» **Data to use**
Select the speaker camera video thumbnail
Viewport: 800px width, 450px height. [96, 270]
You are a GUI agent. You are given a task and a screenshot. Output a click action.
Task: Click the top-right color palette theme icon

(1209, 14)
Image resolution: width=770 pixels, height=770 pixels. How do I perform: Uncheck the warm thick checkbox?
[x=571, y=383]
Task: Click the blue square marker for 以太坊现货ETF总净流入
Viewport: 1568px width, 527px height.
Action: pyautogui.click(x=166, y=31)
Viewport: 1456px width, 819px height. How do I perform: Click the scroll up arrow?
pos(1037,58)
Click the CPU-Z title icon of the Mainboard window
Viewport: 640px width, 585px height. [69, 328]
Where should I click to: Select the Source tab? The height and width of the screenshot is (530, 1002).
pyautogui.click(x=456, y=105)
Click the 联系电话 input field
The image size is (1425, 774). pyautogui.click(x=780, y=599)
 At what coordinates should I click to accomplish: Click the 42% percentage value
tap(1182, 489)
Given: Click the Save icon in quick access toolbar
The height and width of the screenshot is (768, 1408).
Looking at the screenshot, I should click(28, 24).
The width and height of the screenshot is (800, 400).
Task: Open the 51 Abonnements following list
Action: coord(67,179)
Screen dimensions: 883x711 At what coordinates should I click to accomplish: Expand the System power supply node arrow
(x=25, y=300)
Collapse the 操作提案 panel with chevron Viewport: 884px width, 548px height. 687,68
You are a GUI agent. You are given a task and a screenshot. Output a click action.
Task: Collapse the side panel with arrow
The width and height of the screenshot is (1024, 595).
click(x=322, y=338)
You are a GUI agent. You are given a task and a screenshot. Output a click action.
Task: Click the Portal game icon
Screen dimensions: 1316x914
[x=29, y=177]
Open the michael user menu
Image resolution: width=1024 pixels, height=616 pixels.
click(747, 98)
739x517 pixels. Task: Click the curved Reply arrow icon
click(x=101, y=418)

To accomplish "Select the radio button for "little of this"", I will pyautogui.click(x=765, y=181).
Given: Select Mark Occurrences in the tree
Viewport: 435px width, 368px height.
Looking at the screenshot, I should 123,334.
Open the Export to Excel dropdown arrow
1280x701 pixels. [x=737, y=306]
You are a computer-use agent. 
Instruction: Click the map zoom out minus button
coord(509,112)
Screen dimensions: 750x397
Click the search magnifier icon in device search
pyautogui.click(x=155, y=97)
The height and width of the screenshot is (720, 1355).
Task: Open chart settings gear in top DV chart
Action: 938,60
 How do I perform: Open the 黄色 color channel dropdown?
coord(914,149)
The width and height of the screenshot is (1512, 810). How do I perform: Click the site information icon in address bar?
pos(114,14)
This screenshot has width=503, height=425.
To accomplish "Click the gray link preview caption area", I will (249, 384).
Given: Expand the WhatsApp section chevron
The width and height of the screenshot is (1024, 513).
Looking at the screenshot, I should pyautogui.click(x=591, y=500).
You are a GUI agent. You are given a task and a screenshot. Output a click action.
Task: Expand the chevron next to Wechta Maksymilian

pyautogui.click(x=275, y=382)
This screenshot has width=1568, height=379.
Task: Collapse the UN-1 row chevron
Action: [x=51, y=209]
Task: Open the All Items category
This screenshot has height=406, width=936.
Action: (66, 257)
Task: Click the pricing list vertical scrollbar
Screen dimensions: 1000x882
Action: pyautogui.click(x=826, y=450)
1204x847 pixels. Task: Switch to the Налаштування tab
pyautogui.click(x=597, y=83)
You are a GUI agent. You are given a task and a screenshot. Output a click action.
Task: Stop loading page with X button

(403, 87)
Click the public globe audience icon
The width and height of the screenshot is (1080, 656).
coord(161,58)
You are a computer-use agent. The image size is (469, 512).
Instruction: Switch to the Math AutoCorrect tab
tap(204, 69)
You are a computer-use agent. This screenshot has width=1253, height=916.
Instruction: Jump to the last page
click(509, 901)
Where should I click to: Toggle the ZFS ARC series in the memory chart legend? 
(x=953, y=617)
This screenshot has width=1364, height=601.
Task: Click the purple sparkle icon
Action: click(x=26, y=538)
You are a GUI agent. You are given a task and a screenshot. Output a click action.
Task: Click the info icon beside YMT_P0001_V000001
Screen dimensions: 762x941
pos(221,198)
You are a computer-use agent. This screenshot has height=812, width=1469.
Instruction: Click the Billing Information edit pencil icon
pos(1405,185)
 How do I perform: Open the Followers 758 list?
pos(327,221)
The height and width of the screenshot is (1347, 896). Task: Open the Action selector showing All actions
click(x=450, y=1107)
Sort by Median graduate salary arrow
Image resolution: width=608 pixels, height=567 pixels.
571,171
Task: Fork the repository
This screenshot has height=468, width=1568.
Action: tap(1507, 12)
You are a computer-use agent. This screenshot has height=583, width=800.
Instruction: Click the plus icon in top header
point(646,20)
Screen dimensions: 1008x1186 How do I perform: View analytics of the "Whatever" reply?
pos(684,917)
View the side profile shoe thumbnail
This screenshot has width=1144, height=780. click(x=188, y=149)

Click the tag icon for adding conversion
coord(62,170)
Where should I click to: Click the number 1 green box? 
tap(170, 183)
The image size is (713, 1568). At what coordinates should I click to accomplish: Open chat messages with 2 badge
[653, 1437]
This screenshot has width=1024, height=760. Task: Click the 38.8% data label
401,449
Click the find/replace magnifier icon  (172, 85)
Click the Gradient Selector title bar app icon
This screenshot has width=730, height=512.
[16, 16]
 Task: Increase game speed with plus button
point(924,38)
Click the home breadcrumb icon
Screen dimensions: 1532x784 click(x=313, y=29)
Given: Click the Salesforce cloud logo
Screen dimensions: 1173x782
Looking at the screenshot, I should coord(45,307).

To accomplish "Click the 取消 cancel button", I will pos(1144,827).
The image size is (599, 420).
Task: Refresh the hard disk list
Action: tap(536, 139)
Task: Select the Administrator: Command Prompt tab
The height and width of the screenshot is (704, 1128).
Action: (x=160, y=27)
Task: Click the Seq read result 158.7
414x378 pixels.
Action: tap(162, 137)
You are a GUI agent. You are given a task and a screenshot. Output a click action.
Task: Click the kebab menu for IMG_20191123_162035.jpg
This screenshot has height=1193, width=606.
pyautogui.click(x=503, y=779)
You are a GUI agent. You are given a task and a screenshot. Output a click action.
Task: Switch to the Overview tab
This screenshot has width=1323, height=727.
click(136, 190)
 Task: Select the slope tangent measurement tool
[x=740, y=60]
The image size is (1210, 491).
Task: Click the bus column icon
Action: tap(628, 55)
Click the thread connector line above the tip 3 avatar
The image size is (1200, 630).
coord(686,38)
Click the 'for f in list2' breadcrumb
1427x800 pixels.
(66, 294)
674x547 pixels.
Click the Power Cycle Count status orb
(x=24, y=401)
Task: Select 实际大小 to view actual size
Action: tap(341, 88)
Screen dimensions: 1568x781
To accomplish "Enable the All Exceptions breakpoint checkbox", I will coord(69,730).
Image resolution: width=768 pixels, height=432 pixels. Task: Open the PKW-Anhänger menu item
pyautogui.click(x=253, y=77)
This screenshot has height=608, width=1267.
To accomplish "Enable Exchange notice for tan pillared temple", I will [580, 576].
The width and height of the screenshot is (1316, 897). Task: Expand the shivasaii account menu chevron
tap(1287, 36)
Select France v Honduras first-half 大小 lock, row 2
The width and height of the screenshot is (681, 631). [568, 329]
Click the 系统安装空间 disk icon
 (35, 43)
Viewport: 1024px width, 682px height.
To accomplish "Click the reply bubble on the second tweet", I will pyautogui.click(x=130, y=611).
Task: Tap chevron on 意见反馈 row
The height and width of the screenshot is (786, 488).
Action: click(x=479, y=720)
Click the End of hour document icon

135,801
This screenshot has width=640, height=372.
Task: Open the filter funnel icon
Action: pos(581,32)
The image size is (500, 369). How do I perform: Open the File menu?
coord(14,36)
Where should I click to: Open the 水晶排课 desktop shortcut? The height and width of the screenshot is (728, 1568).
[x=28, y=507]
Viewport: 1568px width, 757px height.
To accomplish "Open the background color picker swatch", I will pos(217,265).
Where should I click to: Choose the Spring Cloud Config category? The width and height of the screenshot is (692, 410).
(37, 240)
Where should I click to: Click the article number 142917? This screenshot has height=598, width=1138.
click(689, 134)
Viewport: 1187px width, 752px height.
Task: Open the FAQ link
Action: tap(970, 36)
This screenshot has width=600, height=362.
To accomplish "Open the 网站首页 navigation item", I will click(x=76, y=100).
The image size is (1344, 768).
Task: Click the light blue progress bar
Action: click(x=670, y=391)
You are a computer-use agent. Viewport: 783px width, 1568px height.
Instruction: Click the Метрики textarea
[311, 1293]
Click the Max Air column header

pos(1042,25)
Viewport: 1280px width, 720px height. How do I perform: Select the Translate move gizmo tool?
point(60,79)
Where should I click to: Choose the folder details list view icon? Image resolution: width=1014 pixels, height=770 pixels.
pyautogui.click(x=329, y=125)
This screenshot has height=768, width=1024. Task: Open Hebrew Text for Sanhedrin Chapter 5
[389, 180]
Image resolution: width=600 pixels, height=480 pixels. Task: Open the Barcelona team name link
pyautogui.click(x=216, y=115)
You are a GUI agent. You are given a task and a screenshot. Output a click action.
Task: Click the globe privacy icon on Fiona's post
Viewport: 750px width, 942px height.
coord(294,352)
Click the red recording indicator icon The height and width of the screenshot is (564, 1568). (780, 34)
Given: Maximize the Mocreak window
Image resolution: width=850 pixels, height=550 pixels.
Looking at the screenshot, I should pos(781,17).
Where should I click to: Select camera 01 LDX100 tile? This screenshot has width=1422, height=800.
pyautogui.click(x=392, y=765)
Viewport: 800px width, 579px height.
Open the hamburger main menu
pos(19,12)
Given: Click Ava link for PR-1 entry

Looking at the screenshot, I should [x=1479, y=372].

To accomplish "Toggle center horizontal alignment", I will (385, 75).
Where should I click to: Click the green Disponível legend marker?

» **Aim of the task**
In the listing, return each line containing the string "marker".

» **Reply to the exercise**
Task: Click the blue square marker for 以太坊现货ETF总净流入
Where should I click to: Click the green Disponível legend marker?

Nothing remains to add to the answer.